O fato de ser uma mulher – Julia Hart – que assina o roteiro (em coautoria com Jordan Horowitz) faz toda a diferença para que “Sou sua mulher” trabalhe com tamanha organicidade a feminilidade em si. Em um primeiro momento, isso ocorre quando Jean e Cal encontram o policial, depois, quando ela revela a ele o breve passado de Harry. Em seu subtexto, o que o filme afirma é que ser mulher não é apenas ser mãe, e que ser mãe não é apenas ser a genitora biológica. Quando Teri afirma que, por alimentar a sua família, Jean é “a melhor chef do mundo”, não se trata de amenidades entre amigas (até porque elas acabaram de se conhecer), mas de um entendimento amplo sobre o afeto que Jean fornece como esposa e mãe. Há também uma cena bastante clara sobre sororidade (a da lavanderia), que, mesmo ligeira, é capaz de reforçar a ideia do feminino.

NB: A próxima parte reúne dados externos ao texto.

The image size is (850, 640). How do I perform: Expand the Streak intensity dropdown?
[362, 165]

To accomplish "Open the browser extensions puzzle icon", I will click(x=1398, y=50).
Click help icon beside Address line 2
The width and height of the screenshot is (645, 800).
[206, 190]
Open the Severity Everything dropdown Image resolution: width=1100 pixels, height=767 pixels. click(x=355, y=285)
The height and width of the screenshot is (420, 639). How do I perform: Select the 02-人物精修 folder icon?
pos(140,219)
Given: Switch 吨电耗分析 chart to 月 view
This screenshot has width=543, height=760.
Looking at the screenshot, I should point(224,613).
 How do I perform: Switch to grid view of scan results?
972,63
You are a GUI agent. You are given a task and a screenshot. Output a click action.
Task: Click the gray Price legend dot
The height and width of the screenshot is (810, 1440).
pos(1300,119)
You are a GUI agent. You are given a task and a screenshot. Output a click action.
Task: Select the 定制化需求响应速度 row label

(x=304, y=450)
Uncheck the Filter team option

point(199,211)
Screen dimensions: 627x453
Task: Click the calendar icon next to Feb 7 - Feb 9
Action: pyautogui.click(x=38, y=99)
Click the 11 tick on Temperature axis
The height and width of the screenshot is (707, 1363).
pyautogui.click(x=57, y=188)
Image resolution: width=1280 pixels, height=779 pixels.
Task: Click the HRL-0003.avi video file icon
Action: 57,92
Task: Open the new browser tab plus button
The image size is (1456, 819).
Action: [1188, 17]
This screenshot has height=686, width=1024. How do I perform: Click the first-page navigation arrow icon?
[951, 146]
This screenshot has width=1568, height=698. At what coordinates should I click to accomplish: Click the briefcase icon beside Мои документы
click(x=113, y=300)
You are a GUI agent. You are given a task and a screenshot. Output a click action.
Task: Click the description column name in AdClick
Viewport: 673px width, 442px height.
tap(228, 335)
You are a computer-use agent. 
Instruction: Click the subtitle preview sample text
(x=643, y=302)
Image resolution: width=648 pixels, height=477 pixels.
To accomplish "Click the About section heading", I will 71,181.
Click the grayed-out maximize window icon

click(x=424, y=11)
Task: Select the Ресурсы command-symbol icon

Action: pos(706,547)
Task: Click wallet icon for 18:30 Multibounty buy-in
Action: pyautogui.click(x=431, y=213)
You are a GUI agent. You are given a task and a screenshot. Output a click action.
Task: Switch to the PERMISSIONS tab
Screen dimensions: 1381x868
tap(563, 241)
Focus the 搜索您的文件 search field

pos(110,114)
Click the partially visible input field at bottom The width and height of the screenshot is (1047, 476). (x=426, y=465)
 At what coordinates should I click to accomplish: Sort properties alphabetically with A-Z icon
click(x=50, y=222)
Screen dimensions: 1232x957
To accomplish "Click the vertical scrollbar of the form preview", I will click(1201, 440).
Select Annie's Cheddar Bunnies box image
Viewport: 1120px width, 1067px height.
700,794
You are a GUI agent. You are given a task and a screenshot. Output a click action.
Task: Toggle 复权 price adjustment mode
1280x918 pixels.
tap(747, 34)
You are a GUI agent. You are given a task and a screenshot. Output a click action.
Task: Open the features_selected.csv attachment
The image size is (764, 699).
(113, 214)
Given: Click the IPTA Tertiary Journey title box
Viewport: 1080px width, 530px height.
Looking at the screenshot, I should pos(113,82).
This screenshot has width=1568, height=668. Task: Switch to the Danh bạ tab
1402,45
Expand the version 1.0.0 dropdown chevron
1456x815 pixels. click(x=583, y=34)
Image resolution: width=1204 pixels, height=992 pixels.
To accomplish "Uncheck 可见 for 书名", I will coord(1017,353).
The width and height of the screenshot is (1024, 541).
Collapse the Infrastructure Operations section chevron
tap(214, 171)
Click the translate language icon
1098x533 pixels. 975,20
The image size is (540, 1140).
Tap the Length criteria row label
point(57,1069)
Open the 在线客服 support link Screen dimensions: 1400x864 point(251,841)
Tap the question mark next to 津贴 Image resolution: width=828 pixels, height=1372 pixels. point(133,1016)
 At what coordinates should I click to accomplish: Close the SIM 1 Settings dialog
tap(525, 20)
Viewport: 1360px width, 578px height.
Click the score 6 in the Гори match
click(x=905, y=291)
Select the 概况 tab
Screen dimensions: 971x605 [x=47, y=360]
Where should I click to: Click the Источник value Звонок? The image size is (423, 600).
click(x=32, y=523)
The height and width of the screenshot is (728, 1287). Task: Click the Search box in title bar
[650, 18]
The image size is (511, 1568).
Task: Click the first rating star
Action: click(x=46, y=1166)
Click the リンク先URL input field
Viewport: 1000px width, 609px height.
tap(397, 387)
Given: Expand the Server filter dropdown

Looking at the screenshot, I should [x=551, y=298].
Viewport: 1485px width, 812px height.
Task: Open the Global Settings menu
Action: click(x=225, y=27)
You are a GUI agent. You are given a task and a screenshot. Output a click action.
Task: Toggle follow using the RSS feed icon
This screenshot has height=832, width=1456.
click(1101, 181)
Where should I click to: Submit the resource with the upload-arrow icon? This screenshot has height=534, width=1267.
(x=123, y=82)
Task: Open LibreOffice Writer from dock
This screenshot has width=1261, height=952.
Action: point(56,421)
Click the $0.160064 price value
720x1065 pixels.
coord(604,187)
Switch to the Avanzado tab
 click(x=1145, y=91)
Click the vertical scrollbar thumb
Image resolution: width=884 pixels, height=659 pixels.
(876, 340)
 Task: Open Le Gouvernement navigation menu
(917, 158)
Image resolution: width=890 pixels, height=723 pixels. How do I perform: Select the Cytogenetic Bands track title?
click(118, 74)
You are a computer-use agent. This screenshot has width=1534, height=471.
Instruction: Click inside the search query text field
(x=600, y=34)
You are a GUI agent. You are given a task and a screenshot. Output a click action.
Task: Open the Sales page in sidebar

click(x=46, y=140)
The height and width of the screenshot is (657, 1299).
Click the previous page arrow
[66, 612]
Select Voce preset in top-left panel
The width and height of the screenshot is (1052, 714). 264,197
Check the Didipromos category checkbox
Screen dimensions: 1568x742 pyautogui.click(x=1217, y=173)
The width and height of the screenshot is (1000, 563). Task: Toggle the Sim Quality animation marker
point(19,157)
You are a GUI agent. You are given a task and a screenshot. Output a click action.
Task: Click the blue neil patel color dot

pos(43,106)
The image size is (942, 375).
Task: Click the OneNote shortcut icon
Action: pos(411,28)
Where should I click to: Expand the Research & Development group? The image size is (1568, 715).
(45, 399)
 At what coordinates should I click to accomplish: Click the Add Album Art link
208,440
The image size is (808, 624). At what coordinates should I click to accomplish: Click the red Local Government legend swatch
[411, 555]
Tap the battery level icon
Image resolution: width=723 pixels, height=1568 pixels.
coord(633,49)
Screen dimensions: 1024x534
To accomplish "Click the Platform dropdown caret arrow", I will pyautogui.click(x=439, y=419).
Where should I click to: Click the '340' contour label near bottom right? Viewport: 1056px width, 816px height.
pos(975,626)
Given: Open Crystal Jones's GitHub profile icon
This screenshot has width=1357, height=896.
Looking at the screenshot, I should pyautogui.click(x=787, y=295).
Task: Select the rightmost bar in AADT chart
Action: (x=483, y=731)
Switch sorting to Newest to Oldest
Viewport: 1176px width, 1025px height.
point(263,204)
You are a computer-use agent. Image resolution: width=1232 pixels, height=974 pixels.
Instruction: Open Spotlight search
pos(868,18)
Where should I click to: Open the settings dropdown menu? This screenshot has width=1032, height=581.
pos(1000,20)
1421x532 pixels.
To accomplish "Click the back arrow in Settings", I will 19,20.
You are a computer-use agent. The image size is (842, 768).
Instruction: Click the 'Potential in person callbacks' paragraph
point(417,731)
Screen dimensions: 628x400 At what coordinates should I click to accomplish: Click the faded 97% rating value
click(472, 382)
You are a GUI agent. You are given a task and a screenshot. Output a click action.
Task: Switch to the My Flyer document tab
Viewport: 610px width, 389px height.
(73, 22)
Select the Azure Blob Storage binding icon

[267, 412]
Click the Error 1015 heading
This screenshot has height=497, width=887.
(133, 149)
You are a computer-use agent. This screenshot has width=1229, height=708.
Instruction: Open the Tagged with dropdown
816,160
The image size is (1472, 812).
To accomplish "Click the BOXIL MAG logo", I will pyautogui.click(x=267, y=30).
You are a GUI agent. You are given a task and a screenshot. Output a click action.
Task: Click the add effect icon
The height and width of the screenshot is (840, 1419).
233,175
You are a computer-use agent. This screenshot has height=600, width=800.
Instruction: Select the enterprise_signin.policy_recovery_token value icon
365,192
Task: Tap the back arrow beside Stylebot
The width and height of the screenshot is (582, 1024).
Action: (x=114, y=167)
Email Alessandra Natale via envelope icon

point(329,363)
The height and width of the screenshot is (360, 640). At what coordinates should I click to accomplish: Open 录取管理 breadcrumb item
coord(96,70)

Na direção, é possível ver que Hart sabe o que está fazendo. Trata-se de seu primeiro trabalho de médio porte na função, revelando domínio do suspense (a cena do hospital e a do armário são muito eficazes), mas também da ação (mais ao final). O ritmo da narrativa poderia ser melhor trabalhado (demora consideravelmente para engrenar), mas esse é um problema menor diante de outro, relativo ao roteiro: o apego desmedido ao mistério.

A trama do filme é instigante. O que houve com Eddie? Por que Jean corre perigo? Ocorre, todavia, que Jean não tem a potência necessária para convencer na mensagem de empoderamento feminino. Seja pelo trabalho insuficiente de Rachel Brosnahan no papel (Marsha Stephanie Blake, como Teri, e Arinzé Kene, como Cal, são largamente melhores na produção), seja pela fragilidade da própria protagonista, Jean faz com que as incógnitas do roteiro se tornem incômodas ao afetar a própria Jean. O que se espera é que sua dependência e seu medo de ter de cuidar de si sejam ultrapassados, porém ela permanece sem saber praticamente nada e obedecendo aos outros quase o filme inteiro. Até mesmo a atendente do hotel tem maior domínio da situação do que ela! Dar mais respostas não seria essencial, mas seriam capazes de melhorar a experiência do espectador, que termina sabendo tanto quanto Jean – ou seja, pouco.